*** Material for the task ***
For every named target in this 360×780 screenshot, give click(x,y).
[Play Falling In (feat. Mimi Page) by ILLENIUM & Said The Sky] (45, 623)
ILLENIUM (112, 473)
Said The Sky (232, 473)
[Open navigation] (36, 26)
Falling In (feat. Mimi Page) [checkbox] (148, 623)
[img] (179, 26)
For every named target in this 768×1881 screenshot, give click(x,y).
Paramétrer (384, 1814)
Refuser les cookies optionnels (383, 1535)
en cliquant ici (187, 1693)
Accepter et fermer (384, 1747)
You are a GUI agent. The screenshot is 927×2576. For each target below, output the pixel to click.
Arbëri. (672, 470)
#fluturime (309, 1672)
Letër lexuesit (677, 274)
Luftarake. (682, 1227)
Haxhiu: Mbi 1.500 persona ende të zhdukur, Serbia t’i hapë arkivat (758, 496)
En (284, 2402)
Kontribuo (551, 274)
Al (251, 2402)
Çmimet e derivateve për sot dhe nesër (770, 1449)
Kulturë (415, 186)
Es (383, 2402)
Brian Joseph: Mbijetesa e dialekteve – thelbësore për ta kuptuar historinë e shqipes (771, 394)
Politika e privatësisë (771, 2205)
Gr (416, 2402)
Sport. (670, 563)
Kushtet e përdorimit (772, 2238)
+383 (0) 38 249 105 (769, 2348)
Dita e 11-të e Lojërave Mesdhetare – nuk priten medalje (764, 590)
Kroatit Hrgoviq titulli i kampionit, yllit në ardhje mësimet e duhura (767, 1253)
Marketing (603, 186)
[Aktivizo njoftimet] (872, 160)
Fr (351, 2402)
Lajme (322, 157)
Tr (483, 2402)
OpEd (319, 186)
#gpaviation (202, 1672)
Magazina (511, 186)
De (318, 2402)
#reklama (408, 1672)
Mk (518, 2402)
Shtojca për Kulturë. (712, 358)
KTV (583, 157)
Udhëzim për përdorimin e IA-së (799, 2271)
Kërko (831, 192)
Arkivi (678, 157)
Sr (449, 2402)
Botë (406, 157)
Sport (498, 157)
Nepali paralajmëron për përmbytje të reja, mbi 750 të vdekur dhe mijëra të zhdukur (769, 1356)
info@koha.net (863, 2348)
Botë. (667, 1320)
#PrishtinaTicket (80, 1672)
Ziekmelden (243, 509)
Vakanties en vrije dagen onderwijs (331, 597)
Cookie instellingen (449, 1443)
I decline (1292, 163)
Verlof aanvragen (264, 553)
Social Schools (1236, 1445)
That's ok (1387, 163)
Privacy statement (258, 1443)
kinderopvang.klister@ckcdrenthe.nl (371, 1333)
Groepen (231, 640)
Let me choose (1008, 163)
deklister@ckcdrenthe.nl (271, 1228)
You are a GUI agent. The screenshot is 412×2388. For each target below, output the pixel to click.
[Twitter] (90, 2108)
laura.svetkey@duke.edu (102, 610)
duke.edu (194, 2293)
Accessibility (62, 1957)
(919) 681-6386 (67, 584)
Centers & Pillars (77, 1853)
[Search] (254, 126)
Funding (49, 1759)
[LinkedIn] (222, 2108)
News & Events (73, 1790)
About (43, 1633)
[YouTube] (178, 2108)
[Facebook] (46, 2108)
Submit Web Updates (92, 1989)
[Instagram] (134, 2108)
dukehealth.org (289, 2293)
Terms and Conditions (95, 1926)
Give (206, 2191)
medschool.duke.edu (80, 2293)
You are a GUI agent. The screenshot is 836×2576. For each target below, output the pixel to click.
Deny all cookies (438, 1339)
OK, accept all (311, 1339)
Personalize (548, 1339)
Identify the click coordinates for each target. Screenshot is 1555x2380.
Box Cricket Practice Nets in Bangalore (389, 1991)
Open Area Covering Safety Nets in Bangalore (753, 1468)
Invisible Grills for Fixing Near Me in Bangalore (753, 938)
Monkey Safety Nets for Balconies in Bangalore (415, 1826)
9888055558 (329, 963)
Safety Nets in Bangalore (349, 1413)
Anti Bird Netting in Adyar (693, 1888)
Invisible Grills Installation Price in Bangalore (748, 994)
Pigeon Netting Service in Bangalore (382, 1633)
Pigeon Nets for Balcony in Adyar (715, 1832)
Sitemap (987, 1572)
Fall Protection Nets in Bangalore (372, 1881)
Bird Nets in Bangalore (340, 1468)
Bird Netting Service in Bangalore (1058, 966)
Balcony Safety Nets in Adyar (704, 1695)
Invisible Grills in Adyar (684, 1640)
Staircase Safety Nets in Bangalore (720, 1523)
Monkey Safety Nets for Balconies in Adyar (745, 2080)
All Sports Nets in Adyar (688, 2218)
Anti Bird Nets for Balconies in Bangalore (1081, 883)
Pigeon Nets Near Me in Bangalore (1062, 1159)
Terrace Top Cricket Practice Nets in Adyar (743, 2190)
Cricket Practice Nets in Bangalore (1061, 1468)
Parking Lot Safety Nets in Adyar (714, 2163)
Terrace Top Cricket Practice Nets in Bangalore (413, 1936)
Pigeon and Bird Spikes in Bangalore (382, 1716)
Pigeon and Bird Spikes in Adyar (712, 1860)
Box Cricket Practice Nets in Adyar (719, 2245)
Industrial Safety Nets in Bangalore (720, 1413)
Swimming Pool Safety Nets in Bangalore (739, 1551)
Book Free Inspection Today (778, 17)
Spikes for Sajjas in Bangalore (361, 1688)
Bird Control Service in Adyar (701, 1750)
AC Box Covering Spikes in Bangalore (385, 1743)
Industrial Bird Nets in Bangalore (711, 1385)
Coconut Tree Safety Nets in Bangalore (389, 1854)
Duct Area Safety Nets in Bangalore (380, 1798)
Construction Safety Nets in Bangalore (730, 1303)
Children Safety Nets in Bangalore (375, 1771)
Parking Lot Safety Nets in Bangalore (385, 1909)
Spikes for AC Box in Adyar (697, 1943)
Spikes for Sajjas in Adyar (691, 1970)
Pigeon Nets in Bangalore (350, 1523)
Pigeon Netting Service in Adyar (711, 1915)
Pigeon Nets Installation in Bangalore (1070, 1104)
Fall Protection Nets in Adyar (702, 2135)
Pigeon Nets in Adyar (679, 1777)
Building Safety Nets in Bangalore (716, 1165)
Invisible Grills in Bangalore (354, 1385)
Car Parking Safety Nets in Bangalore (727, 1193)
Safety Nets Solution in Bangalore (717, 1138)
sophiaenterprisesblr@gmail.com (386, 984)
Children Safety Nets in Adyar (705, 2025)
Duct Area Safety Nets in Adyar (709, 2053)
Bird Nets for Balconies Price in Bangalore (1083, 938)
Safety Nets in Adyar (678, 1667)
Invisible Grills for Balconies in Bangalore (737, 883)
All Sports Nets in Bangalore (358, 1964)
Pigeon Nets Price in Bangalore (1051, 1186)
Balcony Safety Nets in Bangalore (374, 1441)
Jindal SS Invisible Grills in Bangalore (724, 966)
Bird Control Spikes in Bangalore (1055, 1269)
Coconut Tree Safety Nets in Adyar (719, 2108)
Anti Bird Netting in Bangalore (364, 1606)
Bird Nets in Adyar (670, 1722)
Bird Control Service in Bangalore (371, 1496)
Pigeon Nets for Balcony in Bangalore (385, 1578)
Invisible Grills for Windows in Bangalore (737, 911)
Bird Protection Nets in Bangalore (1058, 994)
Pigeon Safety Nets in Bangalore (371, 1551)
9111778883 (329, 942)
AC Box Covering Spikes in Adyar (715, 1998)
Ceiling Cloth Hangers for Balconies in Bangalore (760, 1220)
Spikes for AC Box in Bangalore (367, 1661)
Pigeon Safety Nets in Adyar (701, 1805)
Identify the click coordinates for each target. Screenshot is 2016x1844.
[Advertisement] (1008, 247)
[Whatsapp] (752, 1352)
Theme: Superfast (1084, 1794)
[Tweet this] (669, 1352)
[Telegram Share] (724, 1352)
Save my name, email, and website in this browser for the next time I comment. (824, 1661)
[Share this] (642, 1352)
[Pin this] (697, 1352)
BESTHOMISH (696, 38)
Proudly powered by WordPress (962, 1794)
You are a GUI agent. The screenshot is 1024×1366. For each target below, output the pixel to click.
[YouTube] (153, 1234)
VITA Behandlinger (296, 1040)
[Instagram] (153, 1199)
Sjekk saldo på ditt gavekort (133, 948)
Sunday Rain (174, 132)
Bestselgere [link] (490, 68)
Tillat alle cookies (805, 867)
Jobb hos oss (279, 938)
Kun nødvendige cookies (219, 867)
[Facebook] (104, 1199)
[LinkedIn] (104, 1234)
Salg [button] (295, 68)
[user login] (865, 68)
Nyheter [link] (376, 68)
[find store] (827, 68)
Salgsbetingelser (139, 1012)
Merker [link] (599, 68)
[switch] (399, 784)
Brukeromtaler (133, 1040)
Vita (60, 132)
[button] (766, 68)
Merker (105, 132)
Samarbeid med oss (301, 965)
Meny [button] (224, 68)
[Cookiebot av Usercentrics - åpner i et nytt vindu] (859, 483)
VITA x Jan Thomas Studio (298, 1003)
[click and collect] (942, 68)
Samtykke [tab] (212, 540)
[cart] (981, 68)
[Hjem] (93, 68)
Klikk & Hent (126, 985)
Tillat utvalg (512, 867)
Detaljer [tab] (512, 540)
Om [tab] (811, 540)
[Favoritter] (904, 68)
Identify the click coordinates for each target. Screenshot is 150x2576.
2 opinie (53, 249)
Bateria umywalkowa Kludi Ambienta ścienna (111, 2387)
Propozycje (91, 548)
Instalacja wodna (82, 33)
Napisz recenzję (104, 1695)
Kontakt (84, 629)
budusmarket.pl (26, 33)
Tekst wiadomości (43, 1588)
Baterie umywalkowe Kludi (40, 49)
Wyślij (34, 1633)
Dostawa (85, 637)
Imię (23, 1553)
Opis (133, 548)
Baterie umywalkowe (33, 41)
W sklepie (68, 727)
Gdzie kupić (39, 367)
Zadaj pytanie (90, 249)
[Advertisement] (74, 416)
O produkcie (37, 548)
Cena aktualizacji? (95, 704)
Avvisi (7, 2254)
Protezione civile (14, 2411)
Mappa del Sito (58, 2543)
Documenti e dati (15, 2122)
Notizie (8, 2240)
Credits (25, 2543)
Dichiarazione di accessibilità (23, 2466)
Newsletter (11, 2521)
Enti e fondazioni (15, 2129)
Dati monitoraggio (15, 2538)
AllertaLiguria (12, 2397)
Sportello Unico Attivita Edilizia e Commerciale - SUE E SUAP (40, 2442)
*** End of Material for the task ***
• _Assigned task_
Starting with the line above that holds "Pigeon Nets Near Me in Bangalore (1062, 1159)" and stopping with the line that holds "Industrial Safety Nets", reproduce each line exactly, omitting all other lines.

• _Response box_
Pigeon Nets Near Me in Bangalore (1062, 1159)
Terrace Top Cricket Practice Nets in Adyar (743, 2190)
Cricket Practice Nets in Bangalore (1061, 1468)
Parking Lot Safety Nets in Adyar (714, 2163)
Terrace Top Cricket Practice Nets in Bangalore (413, 1936)
Pigeon and Bird Spikes in Bangalore (382, 1716)
Pigeon and Bird Spikes in Adyar (712, 1860)
Box Cricket Practice Nets in Adyar (719, 2245)
Industrial Safety Nets in Bangalore (720, 1413)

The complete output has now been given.